Evansville council denies referenda ordinance
After a public hearing in which four residents spoke, Alderman Fred Juergens moved that the council approve the ordinance, but the motion died for lack of a second.
Before that, a motion by Juergens to table the discussion also failed.
Council President Mason Braunschweig, who sponsored the ordinance with Juergens, said after the public hearing he would not vote for it and urged the council to reject it.
As he interpreted the ordinance and state law, such referendums would be advisory anyway, said Braunschweig, who is an attorney.
He and other council members said residents who do not think the council is spending taxpayer money wisely could speak at the start of every city meeting and cast their votes at elections.
Juergens said he supported the ordinance, but he wasn’t ready to vote with the number set at $5 million.

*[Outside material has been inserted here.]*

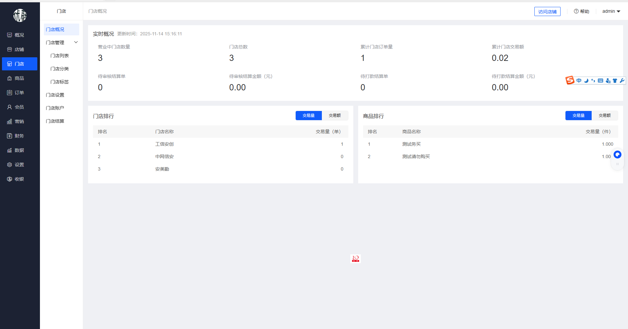Open the 店铺 shop icon in sidebar
This screenshot has width=628, height=329.
(9, 49)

Juergens said he knows how easy it is for a citizen to get a referendum on the ballot. Before he joined council, Juergens and a citizen group gathered signatures to get a resolution regarding the Iraq war on the city’s spring 2006 election ballot.

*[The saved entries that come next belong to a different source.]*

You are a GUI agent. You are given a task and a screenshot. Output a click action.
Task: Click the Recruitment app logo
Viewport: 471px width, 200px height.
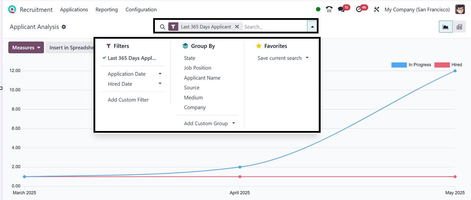(12, 9)
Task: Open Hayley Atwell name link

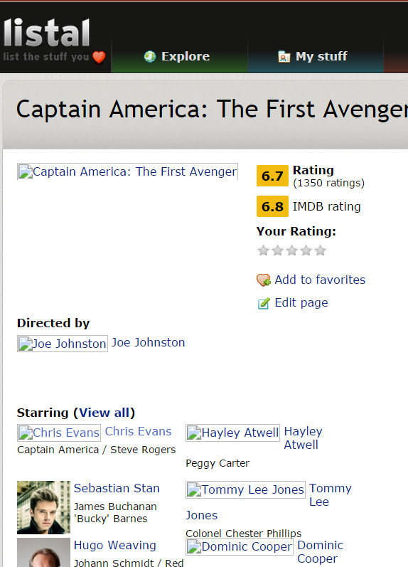Action: (303, 438)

“It took approximately 200 signatures to bypass the will of the council and then to require the referendum to be held. To my knowledge, there’s nothing in the statutes which limits what that referendum may be, in fact, about,” he said. “It is of great concern to me that a small number of citizens could create a referendum which would hamstring us if they choose to do so.”

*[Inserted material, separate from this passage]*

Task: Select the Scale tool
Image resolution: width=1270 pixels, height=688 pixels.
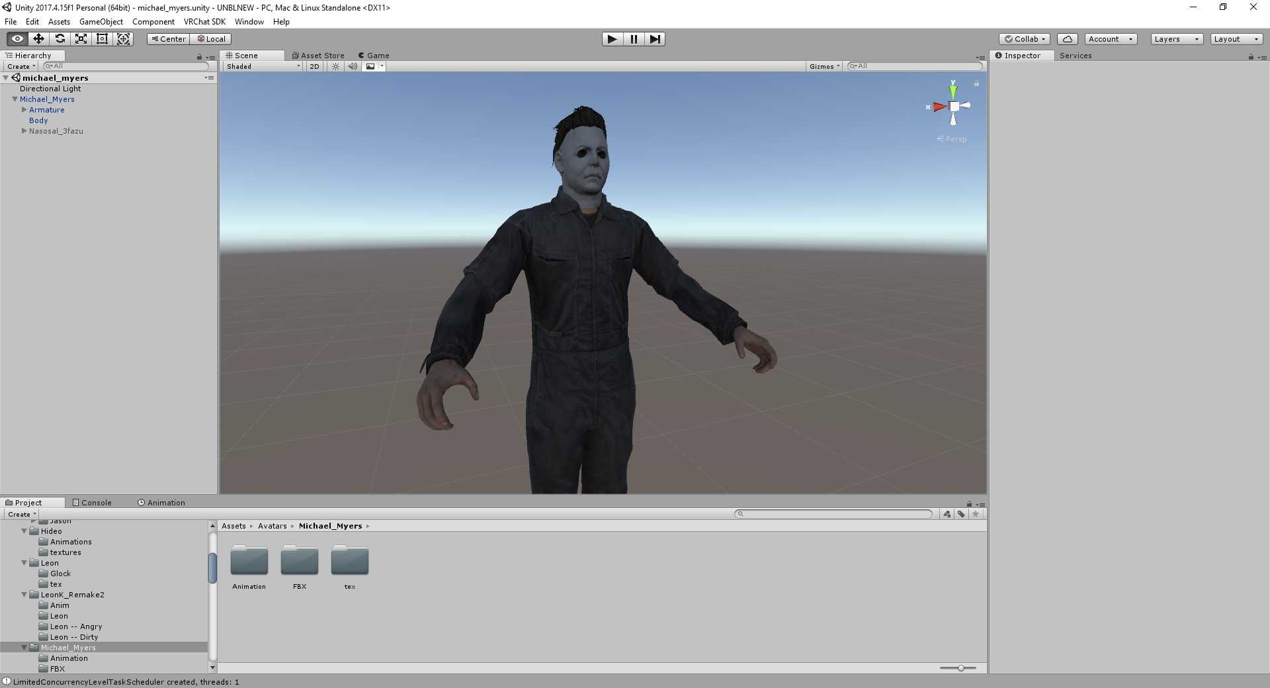Action: click(x=81, y=39)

Council members stressed that the proposed ordinance and the dredging of Lake Leota should not be tied.
“It wasn’t done because of the lake,” Braunschweig said. “I hope we can get that out of our heads.”
The council also discussed including a clause to increase the $5 million cap as the cost of living increased.
No resident spoke in support of the ordinance as it was drafted:
-- Jim Brooks said he’s “not a big fan” of mandatory referendums.
“I think it tends to tie any governing body’s hands, whether it’s a school board or city council,” he said. “You people are elected to lead and to govern, and I don’t think that a mandatory referendum limit is necessary.”
-- Wayne Steinlein said residents elected the council to represent them.
“I can tell you right now none of my alder people have come over and asked me anything about this. What kind of representative is that of me?” he said.
He cited possible future projects—library expansion, lake dredging, new fire department, school expansion—and wondered how much money would come from taxpayers.
-- Dick Woulfe said setting the ordinance at $5 million would effectively bypass the public. The number should be set at $1 million, he said. “Otherwise, let’s just forget it.”
-- Given the city’s taxes, Chris Roberts said he was surprised the council would consider requiring a referendum only when a project hits $5 million.
“It surprises me that you are willing to go that high without some input from the community and taxpayers as a whole,” he said. “To me, $5 million seems a little high.”